Stored items from a collection:
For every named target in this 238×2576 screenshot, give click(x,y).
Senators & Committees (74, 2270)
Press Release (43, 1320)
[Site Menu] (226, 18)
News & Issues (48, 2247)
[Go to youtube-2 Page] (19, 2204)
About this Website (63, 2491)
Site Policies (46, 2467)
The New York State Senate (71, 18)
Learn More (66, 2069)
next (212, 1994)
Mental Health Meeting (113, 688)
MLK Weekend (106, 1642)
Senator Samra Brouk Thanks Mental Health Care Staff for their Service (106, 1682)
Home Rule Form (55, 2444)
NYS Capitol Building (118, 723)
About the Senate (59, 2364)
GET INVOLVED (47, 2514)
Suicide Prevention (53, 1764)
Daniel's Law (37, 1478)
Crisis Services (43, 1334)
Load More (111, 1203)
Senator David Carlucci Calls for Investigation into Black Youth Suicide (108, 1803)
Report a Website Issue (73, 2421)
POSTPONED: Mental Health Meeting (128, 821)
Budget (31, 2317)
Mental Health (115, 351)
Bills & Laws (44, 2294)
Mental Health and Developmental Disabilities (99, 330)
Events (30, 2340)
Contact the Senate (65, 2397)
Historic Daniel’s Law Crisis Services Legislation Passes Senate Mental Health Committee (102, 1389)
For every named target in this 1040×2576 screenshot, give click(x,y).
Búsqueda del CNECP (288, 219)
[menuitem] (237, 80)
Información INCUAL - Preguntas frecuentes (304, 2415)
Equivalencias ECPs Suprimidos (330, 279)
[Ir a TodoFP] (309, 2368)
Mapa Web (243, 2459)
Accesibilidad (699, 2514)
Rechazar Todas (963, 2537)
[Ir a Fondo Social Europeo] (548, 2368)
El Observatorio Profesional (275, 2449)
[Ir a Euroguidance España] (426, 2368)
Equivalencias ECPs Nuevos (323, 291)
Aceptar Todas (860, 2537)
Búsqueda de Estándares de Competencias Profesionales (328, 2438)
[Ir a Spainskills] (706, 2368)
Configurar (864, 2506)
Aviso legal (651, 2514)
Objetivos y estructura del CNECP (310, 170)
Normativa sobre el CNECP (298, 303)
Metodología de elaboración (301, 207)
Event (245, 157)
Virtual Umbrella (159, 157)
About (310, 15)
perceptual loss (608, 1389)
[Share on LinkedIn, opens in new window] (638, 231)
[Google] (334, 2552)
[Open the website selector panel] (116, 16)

§ What the task asks:
The line containing "Bills & Laws (44, 2294)" marks the end. Please print exactly every line from the top of the data to it, both included, and nothing more.

§ Result for this exercise:
For every named target in this 238×2576 screenshot, give click(x,y).
Senators & Committees (74, 2270)
Press Release (43, 1320)
[Site Menu] (226, 18)
News & Issues (48, 2247)
[Go to youtube-2 Page] (19, 2204)
About this Website (63, 2491)
Site Policies (46, 2467)
The New York State Senate (71, 18)
Learn More (66, 2069)
next (212, 1994)
Mental Health Meeting (113, 688)
MLK Weekend (106, 1642)
Senator Samra Brouk Thanks Mental Health Care Staff for their Service (106, 1682)
Home Rule Form (55, 2444)
NYS Capitol Building (118, 723)
About the Senate (59, 2364)
GET INVOLVED (47, 2514)
Suicide Prevention (53, 1764)
Daniel's Law (37, 1478)
Crisis Services (43, 1334)
Load More (111, 1203)
Senator David Carlucci Calls for Investigation into Black Youth Suicide (108, 1803)
Report a Website Issue (73, 2421)
POSTPONED: Mental Health Meeting (128, 821)
Budget (31, 2317)
Mental Health (115, 351)
Bills & Laws (44, 2294)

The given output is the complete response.